Table 3.
Post-marketing surveillance conducted in Japan
| Study name | Period | n | No. cases ILD (%) | No. ILD-related deaths (%) |
|---|---|---|---|---|
| Cancer clinical study groups | ||||
| WJTOG†27 | 2002/8-2002/12 | 1976 | 64 (3.2) | 25 (1.3) |
| National Cancer Center28 | 2002/7-2002/12 | 112 | 6 (5.4) | 4 (3.6) |
| OLCSG††29 | 2000/11-2003/10 | 325 | 22(6.8) | 10(3.1) |
| JMTO†††30 | 2002/7-2003/2 | 399 | 33 (8.3) | 17 (4.3) |
| Total | 2812 | 125(4.4) | 56(2.0) | |
| Sponsored by AstraZeneca | ||||
| EPPV*16 | 2002/7-2003/1 | 22,000** | 449 (2.0) | 161 (0.7) |
| ADR monitoring20 | 2002/7-2003/7 | 35,000** | 723 (2.1) | 285 (0.8) |
| ADR monitoring22 | 2002/7-2003/12 | 50,000** | 864 (1.7) | 354 (0.7) |
| Total | 50,000** | 864 (1.7) | 354 (0.7) | |
| Mandatory total surveillance6 | 2003/6-2003/12 | 3322 | 193 (5.8) | 75 (2.3) |
The West Japan Thoracic Oncology Group
The Okayama Lung Cancer Study Group
The Japan-Multinational Trial Organization
EPPV: Early Post-marketing Pharmacovigilance.
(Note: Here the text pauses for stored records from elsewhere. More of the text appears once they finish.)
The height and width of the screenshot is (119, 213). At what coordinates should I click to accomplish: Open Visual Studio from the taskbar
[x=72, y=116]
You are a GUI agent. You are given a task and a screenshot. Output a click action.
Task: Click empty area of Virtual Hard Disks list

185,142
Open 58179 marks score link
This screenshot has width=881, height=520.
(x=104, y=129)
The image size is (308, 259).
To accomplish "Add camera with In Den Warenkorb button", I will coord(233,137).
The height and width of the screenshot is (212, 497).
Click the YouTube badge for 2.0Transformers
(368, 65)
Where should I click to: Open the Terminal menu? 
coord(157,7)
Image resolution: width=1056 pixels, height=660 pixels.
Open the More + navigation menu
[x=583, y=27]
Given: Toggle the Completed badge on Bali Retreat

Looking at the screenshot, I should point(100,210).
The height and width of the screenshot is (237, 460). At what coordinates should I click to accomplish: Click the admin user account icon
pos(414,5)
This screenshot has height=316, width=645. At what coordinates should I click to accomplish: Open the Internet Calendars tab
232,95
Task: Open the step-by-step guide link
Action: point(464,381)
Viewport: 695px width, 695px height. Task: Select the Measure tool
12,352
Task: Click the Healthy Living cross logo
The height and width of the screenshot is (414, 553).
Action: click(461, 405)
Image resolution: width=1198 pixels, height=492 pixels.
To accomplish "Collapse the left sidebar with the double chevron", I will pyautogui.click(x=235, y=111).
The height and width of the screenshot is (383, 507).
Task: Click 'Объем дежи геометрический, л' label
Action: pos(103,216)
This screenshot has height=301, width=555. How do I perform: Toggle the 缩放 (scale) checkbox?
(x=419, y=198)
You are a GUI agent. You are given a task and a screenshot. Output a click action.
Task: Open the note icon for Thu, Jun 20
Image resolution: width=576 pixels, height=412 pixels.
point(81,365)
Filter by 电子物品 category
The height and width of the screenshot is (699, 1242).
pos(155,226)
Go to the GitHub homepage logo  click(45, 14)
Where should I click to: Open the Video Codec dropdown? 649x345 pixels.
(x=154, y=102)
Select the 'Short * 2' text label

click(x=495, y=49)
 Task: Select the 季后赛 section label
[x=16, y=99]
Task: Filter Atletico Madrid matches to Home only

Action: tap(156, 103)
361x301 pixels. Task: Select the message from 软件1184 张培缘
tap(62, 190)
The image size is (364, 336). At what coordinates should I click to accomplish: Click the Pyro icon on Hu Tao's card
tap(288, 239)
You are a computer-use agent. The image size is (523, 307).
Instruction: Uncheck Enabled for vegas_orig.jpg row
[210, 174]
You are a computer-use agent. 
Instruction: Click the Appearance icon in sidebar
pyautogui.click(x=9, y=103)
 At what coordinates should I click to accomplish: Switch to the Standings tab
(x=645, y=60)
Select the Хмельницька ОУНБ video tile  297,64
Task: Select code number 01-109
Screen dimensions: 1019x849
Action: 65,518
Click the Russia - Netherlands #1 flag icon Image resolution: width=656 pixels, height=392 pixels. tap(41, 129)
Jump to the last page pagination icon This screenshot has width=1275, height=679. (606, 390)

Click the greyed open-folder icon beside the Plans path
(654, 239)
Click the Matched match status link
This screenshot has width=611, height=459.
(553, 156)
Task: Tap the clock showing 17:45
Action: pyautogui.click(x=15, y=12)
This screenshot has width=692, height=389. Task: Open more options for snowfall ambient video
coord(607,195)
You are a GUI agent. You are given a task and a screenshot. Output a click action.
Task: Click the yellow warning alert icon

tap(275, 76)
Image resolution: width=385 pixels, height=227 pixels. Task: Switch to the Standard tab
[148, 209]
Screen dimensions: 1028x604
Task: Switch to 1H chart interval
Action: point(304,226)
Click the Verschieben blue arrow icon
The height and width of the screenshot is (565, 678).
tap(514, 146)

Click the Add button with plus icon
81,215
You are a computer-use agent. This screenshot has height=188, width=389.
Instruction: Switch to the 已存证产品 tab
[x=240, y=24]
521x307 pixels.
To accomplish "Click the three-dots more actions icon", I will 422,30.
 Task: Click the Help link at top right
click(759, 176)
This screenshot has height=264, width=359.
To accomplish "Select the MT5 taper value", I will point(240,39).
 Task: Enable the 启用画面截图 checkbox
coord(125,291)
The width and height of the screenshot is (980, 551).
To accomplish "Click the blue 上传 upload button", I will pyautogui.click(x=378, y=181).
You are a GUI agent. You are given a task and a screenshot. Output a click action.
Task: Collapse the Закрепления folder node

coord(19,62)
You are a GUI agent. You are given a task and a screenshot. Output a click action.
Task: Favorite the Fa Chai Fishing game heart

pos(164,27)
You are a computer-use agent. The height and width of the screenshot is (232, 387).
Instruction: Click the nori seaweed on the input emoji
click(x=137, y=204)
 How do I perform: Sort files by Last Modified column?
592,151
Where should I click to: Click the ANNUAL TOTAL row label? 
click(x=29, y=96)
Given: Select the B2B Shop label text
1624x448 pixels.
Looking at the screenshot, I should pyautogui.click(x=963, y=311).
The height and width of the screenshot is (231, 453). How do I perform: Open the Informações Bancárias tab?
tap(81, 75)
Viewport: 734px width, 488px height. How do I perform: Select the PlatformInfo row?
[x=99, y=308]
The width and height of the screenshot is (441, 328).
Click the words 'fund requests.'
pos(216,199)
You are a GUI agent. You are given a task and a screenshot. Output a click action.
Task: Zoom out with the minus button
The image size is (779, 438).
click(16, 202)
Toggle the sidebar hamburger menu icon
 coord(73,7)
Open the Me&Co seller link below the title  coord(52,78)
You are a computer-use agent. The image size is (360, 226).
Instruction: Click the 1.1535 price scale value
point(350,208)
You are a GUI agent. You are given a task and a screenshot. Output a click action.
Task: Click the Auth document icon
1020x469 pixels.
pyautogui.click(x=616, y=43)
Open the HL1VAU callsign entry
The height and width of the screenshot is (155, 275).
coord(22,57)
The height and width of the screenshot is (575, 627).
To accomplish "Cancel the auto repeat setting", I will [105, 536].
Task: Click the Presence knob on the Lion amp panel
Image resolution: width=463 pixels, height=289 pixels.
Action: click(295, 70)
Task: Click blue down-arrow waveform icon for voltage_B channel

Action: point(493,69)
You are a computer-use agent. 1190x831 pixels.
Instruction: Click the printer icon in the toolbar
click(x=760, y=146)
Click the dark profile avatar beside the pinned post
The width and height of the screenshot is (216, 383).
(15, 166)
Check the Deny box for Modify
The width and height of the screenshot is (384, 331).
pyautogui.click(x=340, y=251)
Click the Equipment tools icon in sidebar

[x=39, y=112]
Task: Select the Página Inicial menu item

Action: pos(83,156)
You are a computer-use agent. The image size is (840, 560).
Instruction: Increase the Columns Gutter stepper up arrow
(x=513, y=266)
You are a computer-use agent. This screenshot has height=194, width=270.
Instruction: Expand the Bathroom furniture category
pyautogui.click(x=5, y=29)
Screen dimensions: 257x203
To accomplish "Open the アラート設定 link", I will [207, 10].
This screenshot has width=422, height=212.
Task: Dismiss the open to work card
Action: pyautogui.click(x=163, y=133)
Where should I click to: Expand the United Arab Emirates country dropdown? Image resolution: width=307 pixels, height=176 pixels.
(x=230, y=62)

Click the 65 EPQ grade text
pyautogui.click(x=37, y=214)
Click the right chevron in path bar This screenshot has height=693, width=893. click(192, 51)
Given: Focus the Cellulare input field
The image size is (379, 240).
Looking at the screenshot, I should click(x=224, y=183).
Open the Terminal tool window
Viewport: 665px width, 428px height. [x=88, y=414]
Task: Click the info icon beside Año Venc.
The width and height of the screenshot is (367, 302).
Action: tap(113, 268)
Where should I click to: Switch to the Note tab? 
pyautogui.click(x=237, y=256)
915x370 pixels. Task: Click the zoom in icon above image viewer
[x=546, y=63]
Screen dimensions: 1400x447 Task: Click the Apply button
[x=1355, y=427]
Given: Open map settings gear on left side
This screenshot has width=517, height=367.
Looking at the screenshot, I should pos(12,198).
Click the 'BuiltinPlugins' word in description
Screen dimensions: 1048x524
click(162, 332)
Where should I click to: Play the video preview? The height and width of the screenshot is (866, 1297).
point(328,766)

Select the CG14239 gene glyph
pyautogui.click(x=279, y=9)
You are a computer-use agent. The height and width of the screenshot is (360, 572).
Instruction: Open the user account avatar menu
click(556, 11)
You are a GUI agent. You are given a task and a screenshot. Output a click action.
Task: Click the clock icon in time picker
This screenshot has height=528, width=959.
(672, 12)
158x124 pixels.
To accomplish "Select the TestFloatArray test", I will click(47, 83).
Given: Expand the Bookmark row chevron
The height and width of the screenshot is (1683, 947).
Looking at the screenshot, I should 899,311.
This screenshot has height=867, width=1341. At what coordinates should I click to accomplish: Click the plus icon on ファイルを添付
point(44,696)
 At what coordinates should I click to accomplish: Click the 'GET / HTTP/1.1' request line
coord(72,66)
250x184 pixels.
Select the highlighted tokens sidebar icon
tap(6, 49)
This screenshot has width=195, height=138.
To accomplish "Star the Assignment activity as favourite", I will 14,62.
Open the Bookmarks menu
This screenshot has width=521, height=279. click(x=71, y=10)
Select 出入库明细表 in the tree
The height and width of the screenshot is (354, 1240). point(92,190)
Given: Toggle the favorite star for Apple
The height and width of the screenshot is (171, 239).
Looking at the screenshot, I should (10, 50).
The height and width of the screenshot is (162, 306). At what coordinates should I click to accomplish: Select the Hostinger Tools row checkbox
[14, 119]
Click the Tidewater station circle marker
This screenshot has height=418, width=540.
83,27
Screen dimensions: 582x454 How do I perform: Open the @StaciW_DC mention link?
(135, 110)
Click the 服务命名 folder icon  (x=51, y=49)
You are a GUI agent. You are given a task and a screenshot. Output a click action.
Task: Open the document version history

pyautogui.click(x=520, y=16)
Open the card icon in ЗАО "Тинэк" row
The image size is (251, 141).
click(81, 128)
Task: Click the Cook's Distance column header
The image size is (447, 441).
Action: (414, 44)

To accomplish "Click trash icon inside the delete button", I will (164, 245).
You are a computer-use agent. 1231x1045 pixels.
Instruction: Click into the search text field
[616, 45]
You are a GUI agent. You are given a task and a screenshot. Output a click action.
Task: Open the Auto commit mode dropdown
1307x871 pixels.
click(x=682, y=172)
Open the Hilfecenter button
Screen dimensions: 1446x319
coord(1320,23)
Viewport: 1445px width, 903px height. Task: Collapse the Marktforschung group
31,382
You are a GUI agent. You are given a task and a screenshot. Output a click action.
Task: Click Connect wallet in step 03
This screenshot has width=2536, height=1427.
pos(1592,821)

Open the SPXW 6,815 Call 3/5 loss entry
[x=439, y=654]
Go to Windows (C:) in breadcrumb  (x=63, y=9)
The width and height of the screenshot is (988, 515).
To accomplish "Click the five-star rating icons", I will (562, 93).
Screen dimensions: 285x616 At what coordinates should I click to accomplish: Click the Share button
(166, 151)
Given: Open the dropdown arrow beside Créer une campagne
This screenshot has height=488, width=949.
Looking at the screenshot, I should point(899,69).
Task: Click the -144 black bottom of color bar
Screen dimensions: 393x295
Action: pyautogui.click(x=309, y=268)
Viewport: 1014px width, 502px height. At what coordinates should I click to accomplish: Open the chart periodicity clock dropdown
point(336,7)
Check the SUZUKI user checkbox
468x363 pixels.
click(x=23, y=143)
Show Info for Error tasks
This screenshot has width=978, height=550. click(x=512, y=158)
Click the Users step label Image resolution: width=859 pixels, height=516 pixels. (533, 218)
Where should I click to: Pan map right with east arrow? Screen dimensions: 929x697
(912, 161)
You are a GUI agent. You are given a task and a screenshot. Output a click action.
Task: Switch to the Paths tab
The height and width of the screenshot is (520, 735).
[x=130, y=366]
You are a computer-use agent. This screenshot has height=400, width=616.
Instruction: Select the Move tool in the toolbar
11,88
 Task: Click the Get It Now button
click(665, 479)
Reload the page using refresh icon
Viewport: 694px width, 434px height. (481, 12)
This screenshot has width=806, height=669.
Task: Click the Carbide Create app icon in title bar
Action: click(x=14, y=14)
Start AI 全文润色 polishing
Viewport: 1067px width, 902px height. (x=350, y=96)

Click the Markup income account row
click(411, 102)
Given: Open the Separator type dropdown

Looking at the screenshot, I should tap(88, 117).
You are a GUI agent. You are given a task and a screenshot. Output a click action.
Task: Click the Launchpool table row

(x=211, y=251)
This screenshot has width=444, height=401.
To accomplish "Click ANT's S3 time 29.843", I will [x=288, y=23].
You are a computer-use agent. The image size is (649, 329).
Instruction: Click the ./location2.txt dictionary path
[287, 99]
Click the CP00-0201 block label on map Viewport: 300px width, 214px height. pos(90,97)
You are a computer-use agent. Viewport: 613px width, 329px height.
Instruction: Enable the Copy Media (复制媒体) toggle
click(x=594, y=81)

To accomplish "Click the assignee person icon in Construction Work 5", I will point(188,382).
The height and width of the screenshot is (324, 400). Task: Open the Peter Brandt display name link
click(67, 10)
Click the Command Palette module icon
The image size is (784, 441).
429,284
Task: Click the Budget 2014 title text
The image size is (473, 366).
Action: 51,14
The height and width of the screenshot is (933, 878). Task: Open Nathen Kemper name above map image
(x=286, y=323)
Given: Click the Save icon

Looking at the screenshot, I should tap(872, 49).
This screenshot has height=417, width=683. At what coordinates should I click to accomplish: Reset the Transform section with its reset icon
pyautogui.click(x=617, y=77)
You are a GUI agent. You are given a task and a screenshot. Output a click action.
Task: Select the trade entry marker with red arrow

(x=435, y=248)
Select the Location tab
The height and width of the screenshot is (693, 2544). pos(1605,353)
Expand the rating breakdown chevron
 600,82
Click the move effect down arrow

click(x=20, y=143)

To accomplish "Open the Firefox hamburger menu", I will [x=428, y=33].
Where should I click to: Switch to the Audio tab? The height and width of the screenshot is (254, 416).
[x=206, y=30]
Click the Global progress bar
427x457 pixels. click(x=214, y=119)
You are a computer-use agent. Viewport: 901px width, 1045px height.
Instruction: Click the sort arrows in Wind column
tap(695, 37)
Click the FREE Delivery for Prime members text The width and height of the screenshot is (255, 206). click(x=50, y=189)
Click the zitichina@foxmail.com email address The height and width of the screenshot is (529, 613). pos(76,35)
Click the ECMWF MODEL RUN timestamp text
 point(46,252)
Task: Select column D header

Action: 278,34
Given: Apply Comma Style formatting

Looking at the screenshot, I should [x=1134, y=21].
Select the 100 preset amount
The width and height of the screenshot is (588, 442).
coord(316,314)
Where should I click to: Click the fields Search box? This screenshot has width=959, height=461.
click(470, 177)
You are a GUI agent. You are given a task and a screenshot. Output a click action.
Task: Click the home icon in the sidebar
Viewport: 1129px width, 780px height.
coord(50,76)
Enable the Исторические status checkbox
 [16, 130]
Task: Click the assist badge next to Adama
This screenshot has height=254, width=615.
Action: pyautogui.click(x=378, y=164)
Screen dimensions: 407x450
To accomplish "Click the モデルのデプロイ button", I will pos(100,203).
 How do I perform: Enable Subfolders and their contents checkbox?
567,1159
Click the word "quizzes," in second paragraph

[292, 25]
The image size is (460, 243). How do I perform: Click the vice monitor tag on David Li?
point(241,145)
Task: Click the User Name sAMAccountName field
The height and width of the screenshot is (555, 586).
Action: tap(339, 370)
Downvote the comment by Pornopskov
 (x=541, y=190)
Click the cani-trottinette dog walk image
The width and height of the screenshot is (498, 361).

In Japan, in addition to routine post-marketing safety reporting, an EPPV is required for all new and supplementary new drug applications. An EPPV requires a sponsor to collect ADR for the first six months post launch of a new drug or a new indication. This is done through intensive monitoring and solicited prospective requests by the sponsor to physicians in Japan via Dear Doctor letters.
Number estimated from volume of sales (later the number was corrected).